“I don’t see any scenario where both cities are happy” Stern says of Seattle/Sacramento issue
Feb 16, 2013, 8:47 PM EDT
Reuters When this is all over and the Kings have new owners and plans for an arena, fans in Seattle or Sacramento will be heartborken.
“I don’t see any scenario where both cities are happy,” NBA Commissioner David Stern said.
That pretty much kills the expansion hopes, which some fans saw as a win-win scenario in the struggle for the Kings.
Otherwise Stern and Commissioner-in-waiting Adam Silver largely stayed neutral on the issue at their annual All-Star press conference. That despite facing a barrage of questions about the efforts of a Seattle group to purchase the Kings and move the team to the Pacific Northwest — and the effort of Sacramento officials to put together a counter offer.

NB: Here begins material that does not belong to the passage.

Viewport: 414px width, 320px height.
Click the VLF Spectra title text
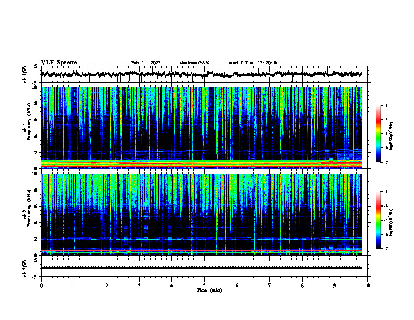tap(59, 63)
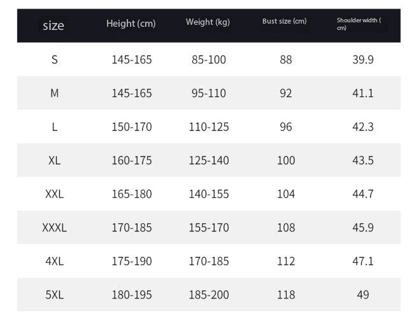Click the XXXL size row label

[55, 227]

Stern’s basic lines were that the Seattle group has put together what appears to be a strong offer that is being reviewed by ownership committees. He said they would certainly look at and study an offer being put together by Sacramento mayor Kevin Johnson by March 1. But he was able to dodge the hard questions by saying he’s not an owner and he doesn’t have a vote on the ultimate decision.
“As I’ve said before, there’s a very strong ownership group (from Seattle) that has come together, and there’s a plan for a $600 million or so, maybe it’s only 590, building that I haven’t studied any plans of, but it seems to be in the normal course a standard application that’s quite strong,” Stern said….
“It’s going to wait upon Mayor Johnson making good on his statement that there will be an offer. And it’s going to, I think, be upon, in the Sacramento area, a number of the regional municipalities and the various people who have been saying they’ll give the mayor the support that he needs. And we’ll see.”
Stern said he has not met with Johnson but that the owners but said it is possible that offer could sway owners.
“Oh, certainly it’s plausible to me, but I don’t have a vote,” Stern said. “But I expect that the owners have a very open mind on this.”
So why no expansion? Money. Why do you think?
“There’s a large group of owners who believe that expansion is an economic matter, is a neutral thing,” Stern said. “At least the way we’ve done it to date, you get a lot of money in and in return for that you cut the new team in for a large and growing source of revenue from national TV, national licensing, and all things international and digital. And then it doesn’t really seem to make that much additional sense as the increased revenue that demands to the gross BRI and increased each player costs and the like.”
But Stern said he didn’t think in the end this would be a financial decision.
“And I don’t believe it’s going to come down to economics because it’s not about, okay, ‘I say 525. All right. I say 526,’ Stern said. “To me that would be economics. I think the owners are going to have a tough issue to decide. But I don’t want to get to it because we don’t have the predicate for that tough decision yet….
“And then the owners are going to have to deal with it. This is a good time to be a commissioner and not an owner.”
But when a Seattle reporter tried to suggest that the way the Sonics left last time would impact this time, Stern shot him down fast.
“This is being done by the book,” Stern said. “But I seem to remember, and you can correct me if I’m wrong, that there was a $300 million plus subsidy for the Mariners, and a $300 million plus subsidy for the Seahawks, and there was a legislation which precluded that for the Sonics, and Speaker Chopp said that we should take the money from our players.”
What Sacramento has now that Seattle didn’t then was a mayor fully committed to getting a deal in place.
The question is will that be enough? Stern and Silver dodged that question like press conference veterans.